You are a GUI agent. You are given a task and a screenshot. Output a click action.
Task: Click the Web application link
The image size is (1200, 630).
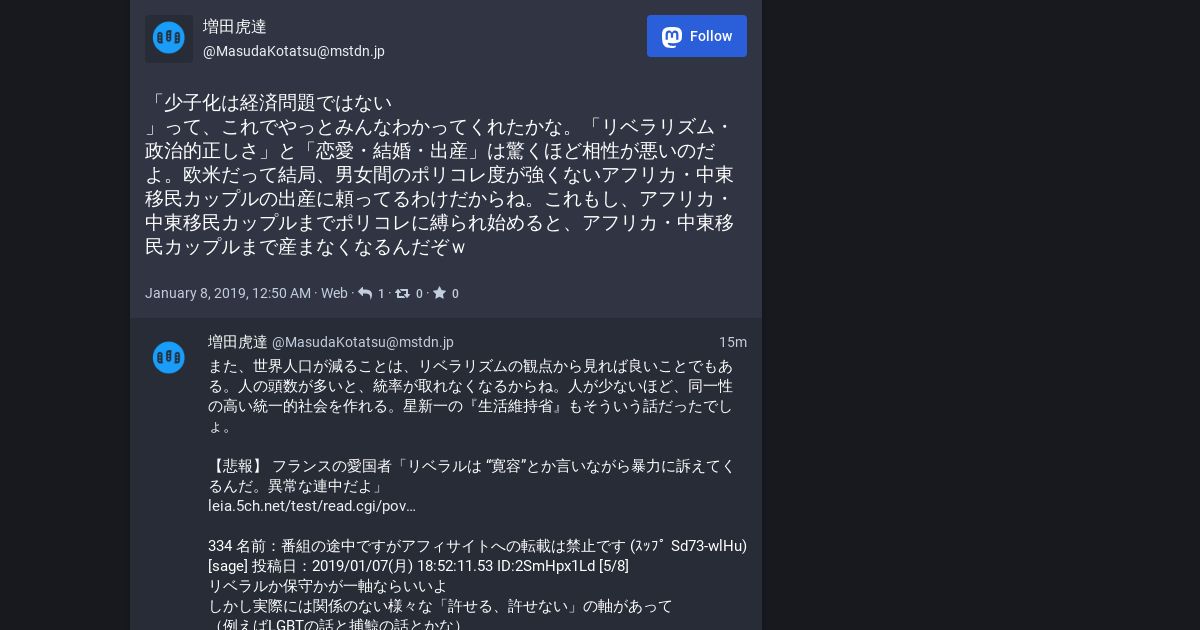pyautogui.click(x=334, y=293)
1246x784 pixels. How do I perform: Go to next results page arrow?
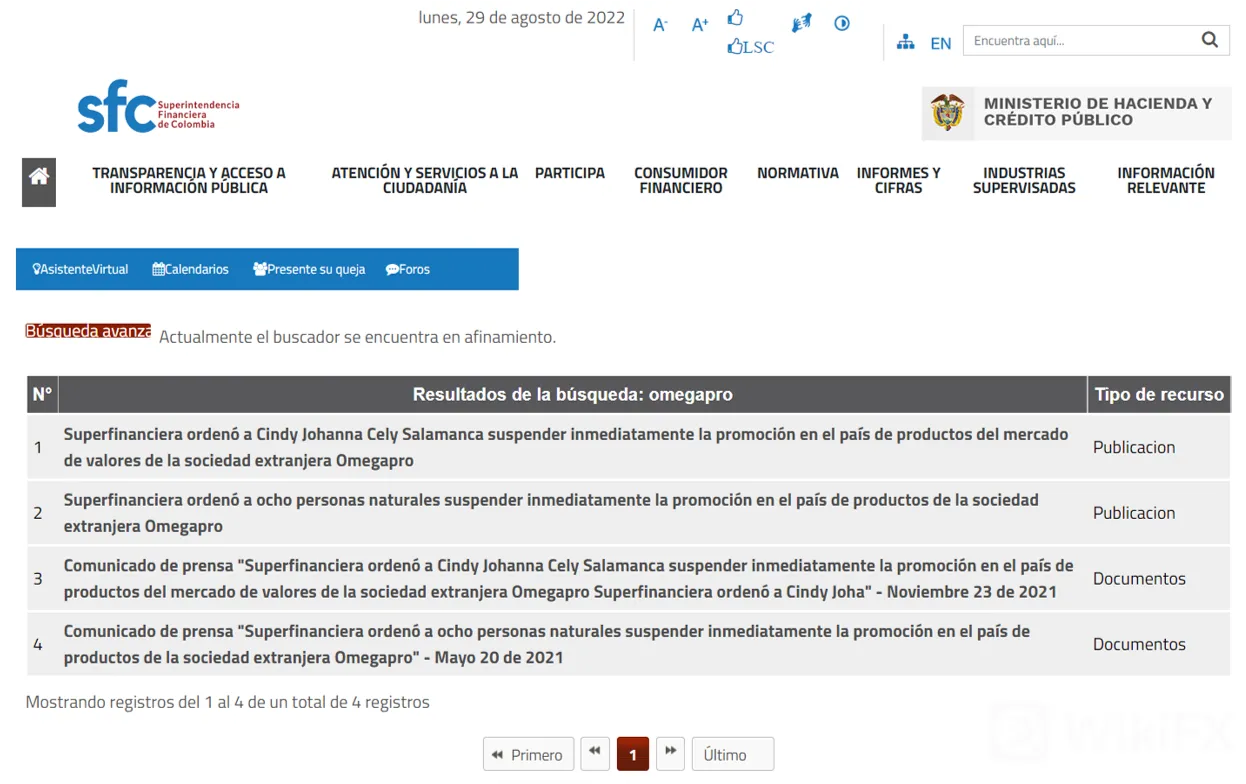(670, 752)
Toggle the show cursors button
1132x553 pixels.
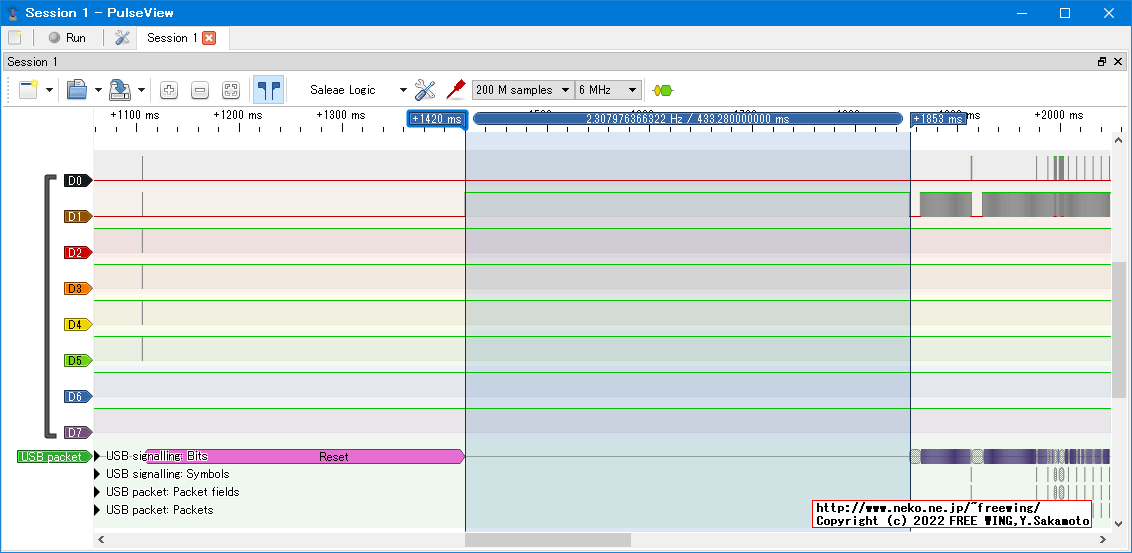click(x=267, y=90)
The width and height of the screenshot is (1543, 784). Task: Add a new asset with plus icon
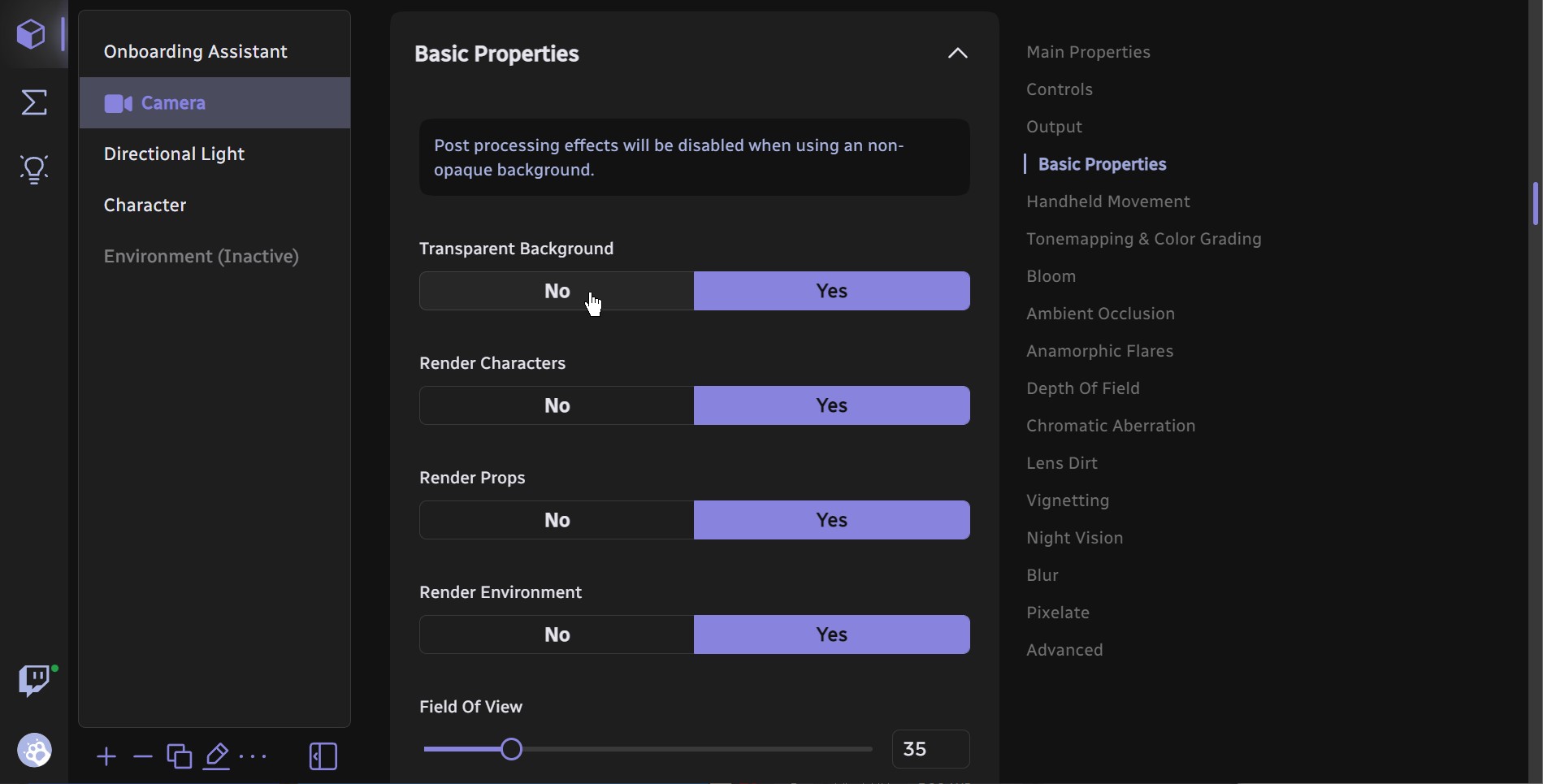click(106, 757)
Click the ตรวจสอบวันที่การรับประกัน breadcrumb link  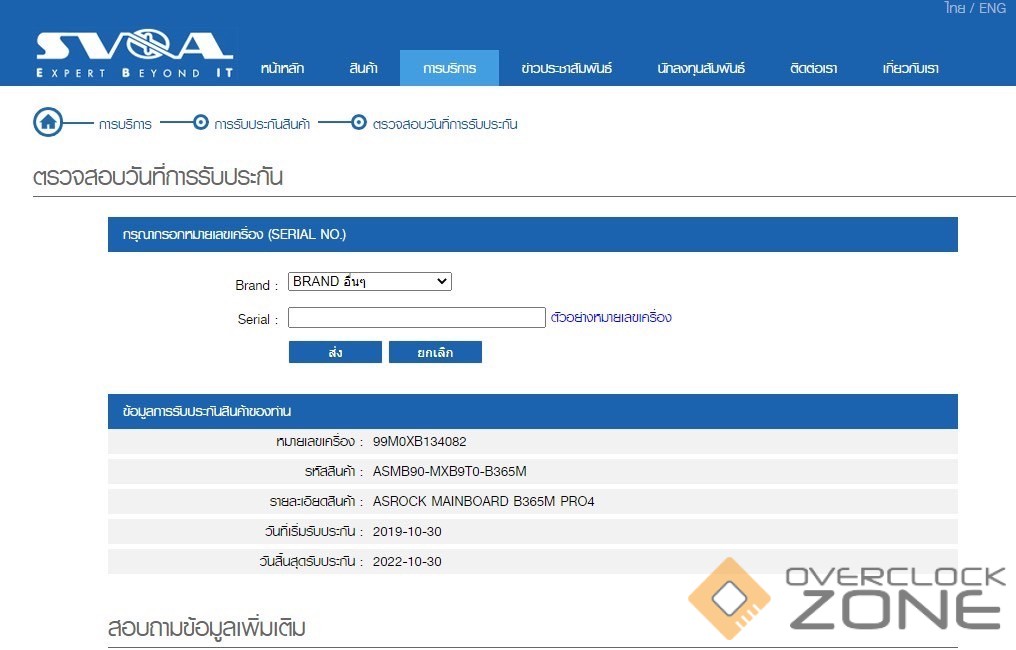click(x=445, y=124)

------------------------

### Exercise goal
If a line falls between the first line of the records above and the line containing "Toggle the show cursors button", inclusive, retype it exactly; leave pictures out.

### Output for this task
You are a GUI agent. You are given a task and a screenshot. Output a click action.
Task: Click the Web application link
The image size is (1200, 630).
pyautogui.click(x=334, y=293)
1246x784 pixels. How do I perform: Go to next results page arrow?
(670, 752)
Toggle the show cursors button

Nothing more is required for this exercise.